• Required action
Exactly as they stand, set down the following records once more.
▬▬▬
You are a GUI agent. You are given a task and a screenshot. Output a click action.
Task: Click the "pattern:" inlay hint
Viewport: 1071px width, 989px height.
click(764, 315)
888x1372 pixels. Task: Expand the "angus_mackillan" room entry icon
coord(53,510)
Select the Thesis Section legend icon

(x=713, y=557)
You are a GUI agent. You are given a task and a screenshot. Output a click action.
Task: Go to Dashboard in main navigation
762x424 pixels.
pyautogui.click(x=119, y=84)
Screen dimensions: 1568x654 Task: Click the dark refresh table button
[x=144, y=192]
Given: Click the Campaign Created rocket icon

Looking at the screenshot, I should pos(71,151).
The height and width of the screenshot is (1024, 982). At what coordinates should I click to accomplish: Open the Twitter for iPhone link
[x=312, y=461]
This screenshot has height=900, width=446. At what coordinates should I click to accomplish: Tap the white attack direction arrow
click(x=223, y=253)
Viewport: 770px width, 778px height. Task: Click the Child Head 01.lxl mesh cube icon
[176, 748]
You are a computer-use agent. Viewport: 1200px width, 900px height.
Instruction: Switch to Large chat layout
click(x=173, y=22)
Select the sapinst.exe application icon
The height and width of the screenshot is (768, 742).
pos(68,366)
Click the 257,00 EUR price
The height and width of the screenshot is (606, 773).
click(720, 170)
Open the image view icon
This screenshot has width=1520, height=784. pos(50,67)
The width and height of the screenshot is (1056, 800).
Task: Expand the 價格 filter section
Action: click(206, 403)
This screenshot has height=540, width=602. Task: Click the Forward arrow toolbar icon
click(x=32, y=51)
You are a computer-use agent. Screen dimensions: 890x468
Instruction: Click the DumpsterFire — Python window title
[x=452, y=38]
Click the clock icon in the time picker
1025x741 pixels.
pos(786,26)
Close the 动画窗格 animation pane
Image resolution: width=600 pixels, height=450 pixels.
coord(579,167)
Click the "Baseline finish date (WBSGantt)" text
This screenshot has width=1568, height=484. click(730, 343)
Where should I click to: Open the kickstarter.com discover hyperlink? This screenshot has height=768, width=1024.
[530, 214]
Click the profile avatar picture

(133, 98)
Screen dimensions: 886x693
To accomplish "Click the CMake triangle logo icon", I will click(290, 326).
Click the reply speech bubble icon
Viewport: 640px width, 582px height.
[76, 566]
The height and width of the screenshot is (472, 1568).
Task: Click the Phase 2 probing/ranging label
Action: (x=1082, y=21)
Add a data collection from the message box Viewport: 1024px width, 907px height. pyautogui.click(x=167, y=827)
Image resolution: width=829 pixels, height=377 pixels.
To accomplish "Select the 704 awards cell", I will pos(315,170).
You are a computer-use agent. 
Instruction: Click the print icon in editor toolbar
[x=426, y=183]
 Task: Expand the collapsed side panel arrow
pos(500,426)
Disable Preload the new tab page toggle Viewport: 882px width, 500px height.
▬▬▬
• Exercise solution
You are a GUI agent. You are given a task and a screenshot. Output a click action.
Task: Click the "pattern:" inlay hint
Viewport: 1071px width, 989px height.
click(764, 315)
888x1372 pixels. Task: Expand the "angus_mackillan" room entry icon
coord(53,510)
Select the Thesis Section legend icon

(x=713, y=557)
You are a GUI agent. You are given a task and a screenshot. Output a click action.
Task: Go to Dashboard in main navigation
762x424 pixels.
pyautogui.click(x=119, y=84)
Screen dimensions: 1568x654 Task: Click the dark refresh table button
[x=144, y=192]
Given: Click the Campaign Created rocket icon

Looking at the screenshot, I should pos(71,151).
The height and width of the screenshot is (1024, 982). At what coordinates should I click to accomplish: Open the Twitter for iPhone link
[x=312, y=461]
This screenshot has height=900, width=446. At what coordinates should I click to accomplish: Tap the white attack direction arrow
click(x=223, y=253)
Viewport: 770px width, 778px height. Task: Click the Child Head 01.lxl mesh cube icon
[176, 748]
You are a computer-use agent. Viewport: 1200px width, 900px height.
Instruction: Switch to Large chat layout
click(x=173, y=22)
Select the sapinst.exe application icon
The height and width of the screenshot is (768, 742).
pos(68,366)
Click the 257,00 EUR price
The height and width of the screenshot is (606, 773).
click(720, 170)
Open the image view icon
This screenshot has width=1520, height=784. pos(50,67)
The width and height of the screenshot is (1056, 800).
Task: Expand the 價格 filter section
Action: click(206, 403)
This screenshot has height=540, width=602. Task: Click the Forward arrow toolbar icon
click(x=32, y=51)
You are a computer-use agent. Screen dimensions: 890x468
Instruction: Click the DumpsterFire — Python window title
[x=452, y=38]
Click the clock icon in the time picker
1025x741 pixels.
pos(786,26)
Close the 动画窗格 animation pane
Image resolution: width=600 pixels, height=450 pixels.
coord(579,167)
Click the "Baseline finish date (WBSGantt)" text
This screenshot has width=1568, height=484. click(730, 343)
Where should I click to: Open the kickstarter.com discover hyperlink? This screenshot has height=768, width=1024.
[530, 214]
Click the profile avatar picture

(133, 98)
Screen dimensions: 886x693
To accomplish "Click the CMake triangle logo icon", I will click(290, 326).
Click the reply speech bubble icon
Viewport: 640px width, 582px height.
[76, 566]
The height and width of the screenshot is (472, 1568).
Task: Click the Phase 2 probing/ranging label
Action: (x=1082, y=21)
Add a data collection from the message box Viewport: 1024px width, 907px height. pyautogui.click(x=167, y=827)
Image resolution: width=829 pixels, height=377 pixels.
To accomplish "Select the 704 awards cell", I will pos(315,170).
You are a computer-use agent. 
Instruction: Click the print icon in editor toolbar
[x=426, y=183]
 Task: Expand the collapsed side panel arrow
pos(500,426)
Disable Preload the new tab page toggle Viewport: 882px width, 500px height.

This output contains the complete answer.